2

I am trying to create an R function which selects an entry at random among those entries that have values equal to the maximum and doing this row wise. The trick is that once i select the column for a given row, i no longer want that column to be considered for selection for subsequent rows. I also want to know how many columns had entries that were equal to the rowwise maximum and exactly what that max value was for the row. I have tried many variations on the theme and here's my code as it stands now. The largemat is a large matrix 5000 rows by 20000 columns. I tried to vectorize this but the issue is that it's a dynamic process so the results for row 2 depend on which column was selected for row 1. So i can't just pick row maxes at once because they could change.

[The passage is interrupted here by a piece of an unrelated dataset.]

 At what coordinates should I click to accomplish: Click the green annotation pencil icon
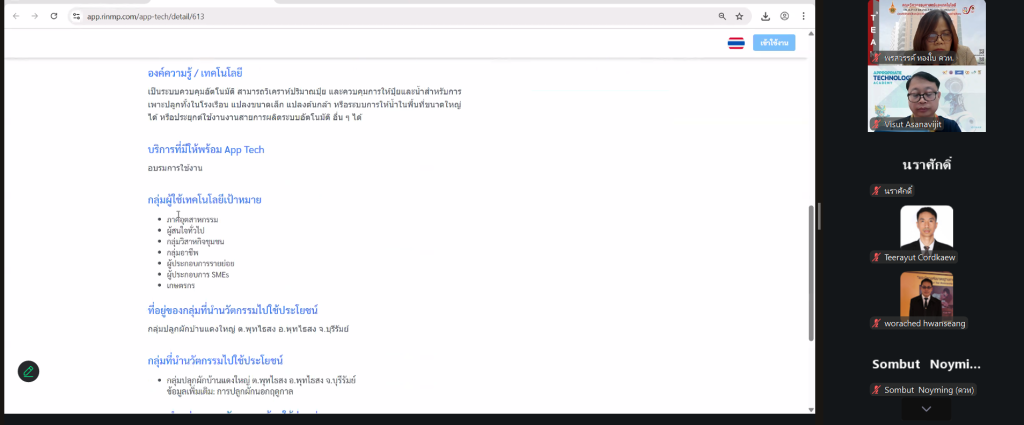[28, 371]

Here's an example of the first two rows:

Row 1: .5, .5, 1, 1 Row 2: .6, .8, .7, .9

So i know that the rowmax for Row 1 is 1 and the row max for row 2 is .9. But if i select the fourth column (from the third and fourth from row 1) then I remove that column from possible selection for row 2 (which now has candidates .6, .8, .7)

I am struggling with how to make this more efficient. Any advice would be appreciated. You all are the masters and I am trying to become one. So any advice is so much appreciated!

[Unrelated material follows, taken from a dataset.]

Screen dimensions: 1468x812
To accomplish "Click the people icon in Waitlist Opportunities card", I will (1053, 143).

Here is my current R code:

function(largemat, reordervector, IDvector)
nrowz<-nrow(largemat)
maxvalues<-numeric(nrowz)
numberofmaxes<-integer(nrowz)
idvalue<-integer(nrowz)

#this line randomizes the order of the rows
tempmat<-largemat[reordervector,]
tempsims<-NULL
for (i in 1:nrowz){
tempsims<-which(tempmat[i,]==max(tempmat[i,]))
numberofmaxes[i]<-length(tempsims) 
tempindx<-ifelse(length(tempsims)==1, tempsims, sample(x=tempsims, size=1))
#pick off the largest value
distvalues[i]<-tempmat[i, tempindx]
# record the column id name of the largest value
idvalue[i]<-IDvector[tempindx]
#remove the column so that it cannot be selected again
tempmat<-tempmat[,-tempindx]

list(nm=numberofmaxes, dv=distvalues, ids=idvalue)
 }

The function will generate three vectors each of length nrow(largemat) producing the number of maxes for each row, the id name for the column position in which the max was found for a given row and the value of the maximum from the original matrix.

Here is a small example:

largemat is a matrix:

largemat<-rbind(c(.2 .5  .6 .8 .9  1  1  1),
                c(.3 .4  .8 .9  1 .7  1  1),
                c(.5  1  .6 .6 .9 .9 .8 .1)) 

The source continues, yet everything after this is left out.